Female tourists visiting India continue to face high risks of sexual violence despite advice from foreign governments to take extra care and attempts by the Indian government to introduce measures to curb the culture of violence against women.
According to India’s National Crime Records Bureau (NCRB), an average of 92 women are raped in India every day with the number of reported rapes doubling in New Delhi between 2012 and 2013. In 2016, the NCRB revealed that at least 34,651 cases of rape were reported in India in 2015, or one every 21 minutes.
India’s problem with sexual abuse and harassment garnered worldwide attention in late 2012 when a 23-year-old Indian student was gang-raped and murdered.
Jyoti Singh was travelling home from the cinema with a friend when she was attacked by six men on a bus. She died from her injuries 13 days later while undergoing emergency treatment in Singapore.
The case, which sparked international interest, led to demonstrations across India calling for stronger measures to end sexual violence towards women.
In early 2014 a Polish woman living in India was abducted and sexually assaulted in New Delhi. She was with her two-year-old daughter at the time. In November 2014, a Japanese woman was raped after she was reportedly trapped by a group of tour guides.

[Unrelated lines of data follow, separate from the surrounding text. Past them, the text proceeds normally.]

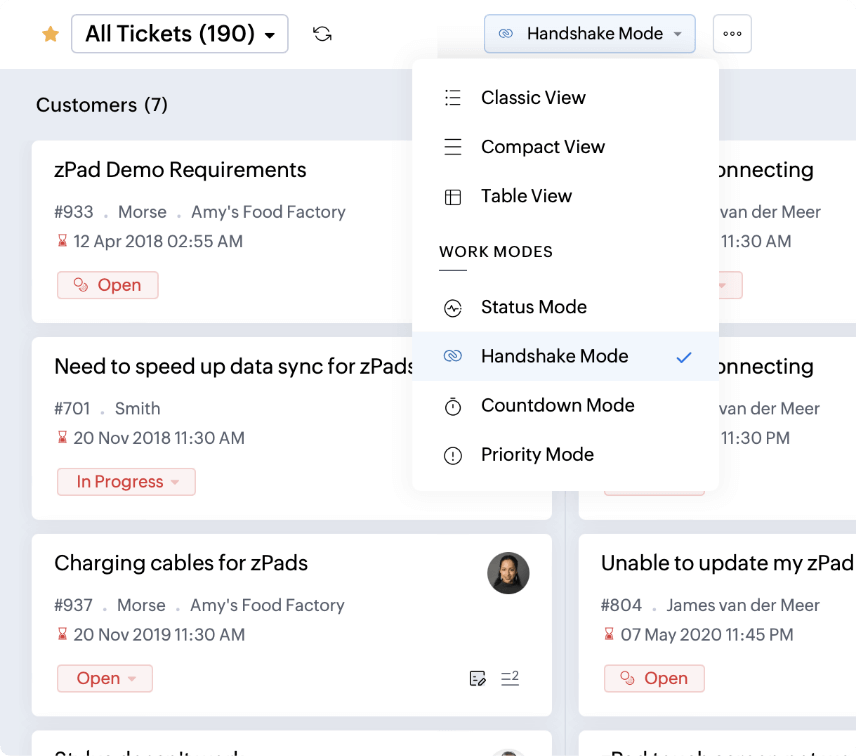Viewport: 856px width, 756px height.
Task: Collapse the Handshake Mode view dropdown
Action: click(589, 34)
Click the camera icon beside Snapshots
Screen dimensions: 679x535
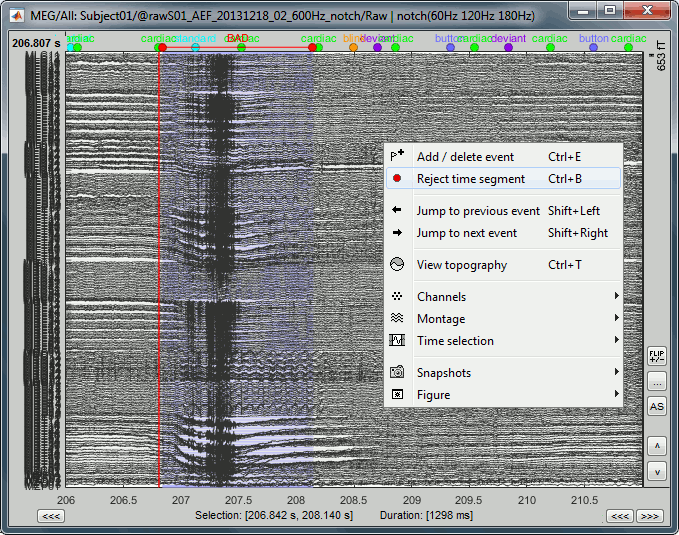[397, 373]
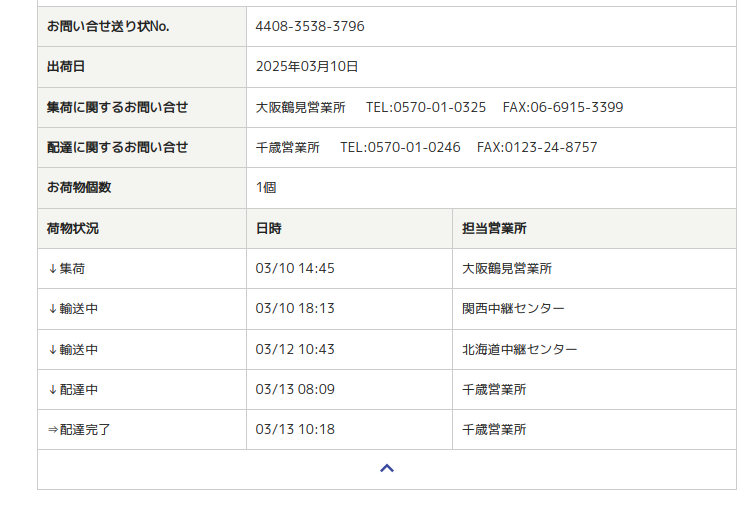
Task: Click the shipping date 2025年03月10日
Action: 307,66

In September 2015, a Californian woman who was visiting Dharamsala, the home of the Dalai Lama, reported to police she had been raped by two men. Earlier that month, three men accused of raping a 19-year-old Japanese tourist in Jaipur in the western state of Rajasthan were sentenced to 20 years in prison.
In August 2016, India’s tourism minister Mahesh Sharma advised foreign women to avoid wearing skirts or walking alone at night in small towns and cities. India also recently introduced a welcome kit for foreign visitors which includes safety advice for women.

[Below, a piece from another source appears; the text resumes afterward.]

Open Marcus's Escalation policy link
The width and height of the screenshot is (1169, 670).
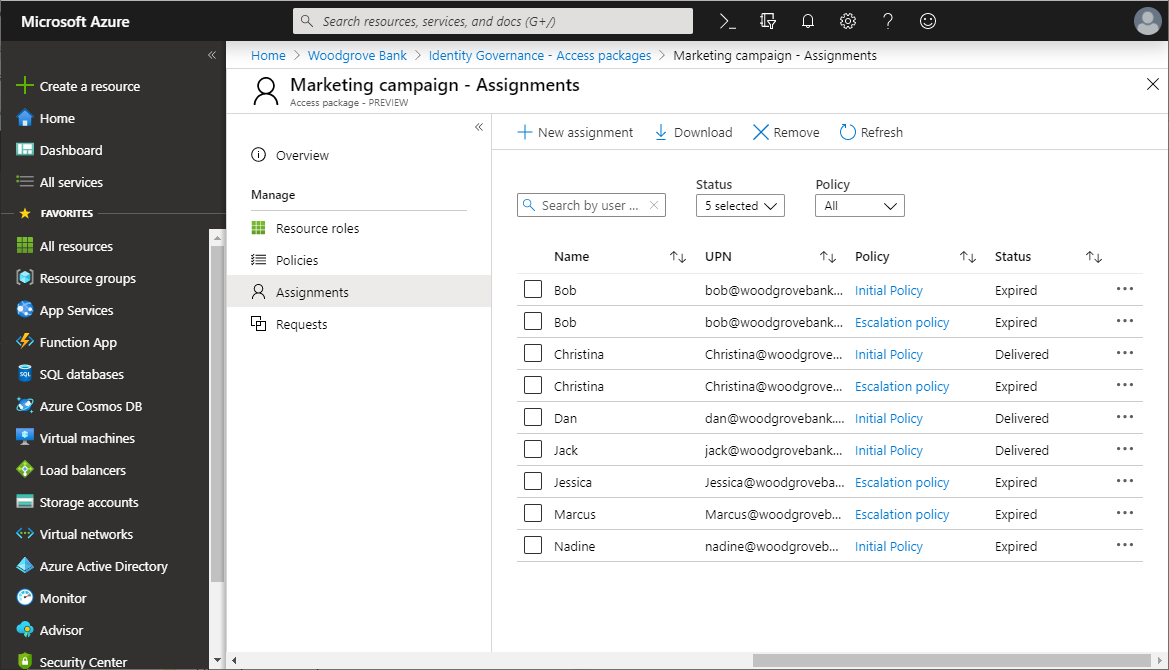tap(901, 514)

Officials admit that many rape cases never get to court in India where there is intense social pressure against families reporting sexual assaults and where women are often blamed for the attacks because of the way they dress and behave. And when women do report rapes, police often refuse to file charges and pressure the victims to reach a compromise with their attackers.
In its own safety and security advice for women, the Department of Foreign Affairs recommends that women “exercise caution” when travelling in India and that recent sexual attacks “show that foreign women are at risk”.
In a section entitled "women travellers" in the India travel advice section, the department warns that women have been the victims of sexual assault in Agra, Goa, Delhi, Bangalore, Madhya Pradesh, Kolkata and Rajasthan. It says women often receive unwanted attention in the form of verbal and physical harassment and adds that cultural norms towards women in India are very different to Ireland.
“Women should consider travelling in a group in India,” writes the department. “If you are a woman travelling in India you should respect local dress codes and customs and avoid isolated areas, including beaches, when alone at any time of day. Women should be cautious about sharing information such as their room number or address with people who they do not know very well.”
The site also recommends women use the “women’s only carriage” when travelling on the metro . Women-only carriages were introduced on the New Delhi metro in 2010 for female passengers worried about safety.
Foreign travel advice on the UK Government’s foreign office website also recommends “extreme caution when travelling in India” and warns that reported cases of sexual assault against women and young girls are increasing.